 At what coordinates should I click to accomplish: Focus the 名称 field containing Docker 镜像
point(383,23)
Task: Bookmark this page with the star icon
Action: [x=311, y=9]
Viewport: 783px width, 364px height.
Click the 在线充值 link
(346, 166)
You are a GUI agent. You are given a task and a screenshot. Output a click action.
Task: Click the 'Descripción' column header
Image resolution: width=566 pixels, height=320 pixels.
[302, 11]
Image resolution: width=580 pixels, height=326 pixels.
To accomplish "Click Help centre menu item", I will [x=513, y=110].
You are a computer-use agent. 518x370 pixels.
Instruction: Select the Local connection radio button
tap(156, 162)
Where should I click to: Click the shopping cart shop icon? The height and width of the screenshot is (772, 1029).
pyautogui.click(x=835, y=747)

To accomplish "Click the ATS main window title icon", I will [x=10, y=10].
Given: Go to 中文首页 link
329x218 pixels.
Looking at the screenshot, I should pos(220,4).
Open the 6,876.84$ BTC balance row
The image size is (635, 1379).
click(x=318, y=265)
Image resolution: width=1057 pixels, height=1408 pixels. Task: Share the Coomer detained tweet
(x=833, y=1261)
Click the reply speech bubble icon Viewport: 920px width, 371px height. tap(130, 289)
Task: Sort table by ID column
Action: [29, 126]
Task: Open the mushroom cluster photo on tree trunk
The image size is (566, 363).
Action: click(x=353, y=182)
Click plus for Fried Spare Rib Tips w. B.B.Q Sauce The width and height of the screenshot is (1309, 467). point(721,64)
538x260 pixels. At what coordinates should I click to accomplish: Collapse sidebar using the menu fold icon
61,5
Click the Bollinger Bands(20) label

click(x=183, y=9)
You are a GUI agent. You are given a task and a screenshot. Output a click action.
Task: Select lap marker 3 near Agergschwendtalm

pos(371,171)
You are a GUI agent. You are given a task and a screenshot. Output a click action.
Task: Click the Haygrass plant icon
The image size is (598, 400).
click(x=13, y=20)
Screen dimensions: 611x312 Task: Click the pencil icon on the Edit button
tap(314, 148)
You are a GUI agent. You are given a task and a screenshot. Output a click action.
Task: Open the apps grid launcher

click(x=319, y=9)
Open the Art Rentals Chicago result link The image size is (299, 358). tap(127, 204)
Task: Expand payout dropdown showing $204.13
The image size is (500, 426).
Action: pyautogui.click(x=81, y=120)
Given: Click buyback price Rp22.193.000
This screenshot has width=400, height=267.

### Work request
Could you set down exactly the lines above, from the one containing "Task: Open the mushroom" through the last, including both and nothing else?

### Final answer
Task: Open the mushroom cluster photo on tree trunk
The image size is (566, 363).
Action: click(x=353, y=182)
Click plus for Fried Spare Rib Tips w. B.B.Q Sauce The width and height of the screenshot is (1309, 467). point(721,64)
538x260 pixels. At what coordinates should I click to accomplish: Collapse sidebar using the menu fold icon
61,5
Click the Bollinger Bands(20) label

click(x=183, y=9)
You are a GUI agent. You are given a task and a screenshot. Output a click action.
Task: Select lap marker 3 near Agergschwendtalm

pos(371,171)
You are a GUI agent. You are given a task and a screenshot. Output a click action.
Task: Click the Haygrass plant icon
The image size is (598, 400).
click(x=13, y=20)
Screen dimensions: 611x312 Task: Click the pencil icon on the Edit button
tap(314, 148)
You are a GUI agent. You are given a task and a screenshot. Output a click action.
Task: Open the apps grid launcher

click(x=319, y=9)
Open the Art Rentals Chicago result link The image size is (299, 358). tap(127, 204)
Task: Expand payout dropdown showing $204.13
The image size is (500, 426).
Action: pyautogui.click(x=81, y=120)
Given: Click buyback price Rp22.193.000
This screenshot has width=400, height=267.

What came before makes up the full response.